▶ Exercise brief:
Each entry has to be set down again with no alteration.

▶ Data for analysis:
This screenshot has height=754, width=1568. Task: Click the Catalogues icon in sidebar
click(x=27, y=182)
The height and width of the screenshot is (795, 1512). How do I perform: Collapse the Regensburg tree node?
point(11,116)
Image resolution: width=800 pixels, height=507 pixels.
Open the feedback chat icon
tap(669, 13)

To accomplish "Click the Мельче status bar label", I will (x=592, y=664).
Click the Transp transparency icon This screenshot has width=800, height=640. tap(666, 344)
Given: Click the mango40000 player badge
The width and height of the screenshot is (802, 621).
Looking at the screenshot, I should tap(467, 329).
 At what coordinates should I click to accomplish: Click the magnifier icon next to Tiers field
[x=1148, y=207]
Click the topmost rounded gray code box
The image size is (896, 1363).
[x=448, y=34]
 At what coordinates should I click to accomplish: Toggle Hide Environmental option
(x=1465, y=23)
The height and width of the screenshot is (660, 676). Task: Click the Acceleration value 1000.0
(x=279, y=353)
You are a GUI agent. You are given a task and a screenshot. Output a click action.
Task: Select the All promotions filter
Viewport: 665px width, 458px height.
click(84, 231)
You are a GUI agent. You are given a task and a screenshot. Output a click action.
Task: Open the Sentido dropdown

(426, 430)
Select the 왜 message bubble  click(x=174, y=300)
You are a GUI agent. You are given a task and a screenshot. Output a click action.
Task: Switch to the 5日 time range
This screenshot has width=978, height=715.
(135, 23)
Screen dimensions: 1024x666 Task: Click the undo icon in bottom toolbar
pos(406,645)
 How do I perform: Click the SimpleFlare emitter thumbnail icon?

▶ Response to this exercise:
This screenshot has height=754, width=1568. Task: Click the Catalogues icon in sidebar
click(x=27, y=182)
The height and width of the screenshot is (795, 1512). How do I perform: Collapse the Regensburg tree node?
point(11,116)
Image resolution: width=800 pixels, height=507 pixels.
Open the feedback chat icon
tap(669, 13)

To accomplish "Click the Мельче status bar label", I will (x=592, y=664).
Click the Transp transparency icon This screenshot has width=800, height=640. tap(666, 344)
Given: Click the mango40000 player badge
The width and height of the screenshot is (802, 621).
Looking at the screenshot, I should tap(467, 329).
 At what coordinates should I click to accomplish: Click the magnifier icon next to Tiers field
[x=1148, y=207]
Click the topmost rounded gray code box
The image size is (896, 1363).
[x=448, y=34]
 At what coordinates should I click to accomplish: Toggle Hide Environmental option
(x=1465, y=23)
The height and width of the screenshot is (660, 676). Task: Click the Acceleration value 1000.0
(x=279, y=353)
You are a GUI agent. You are given a task and a screenshot. Output a click action.
Task: Select the All promotions filter
Viewport: 665px width, 458px height.
click(84, 231)
You are a GUI agent. You are given a task and a screenshot. Output a click action.
Task: Open the Sentido dropdown

(426, 430)
Select the 왜 message bubble  click(x=174, y=300)
You are a GUI agent. You are given a task and a screenshot. Output a click action.
Task: Switch to the 5日 time range
This screenshot has width=978, height=715.
(135, 23)
Screen dimensions: 1024x666 Task: Click the undo icon in bottom toolbar
pos(406,645)
 How do I perform: Click the SimpleFlare emitter thumbnail icon?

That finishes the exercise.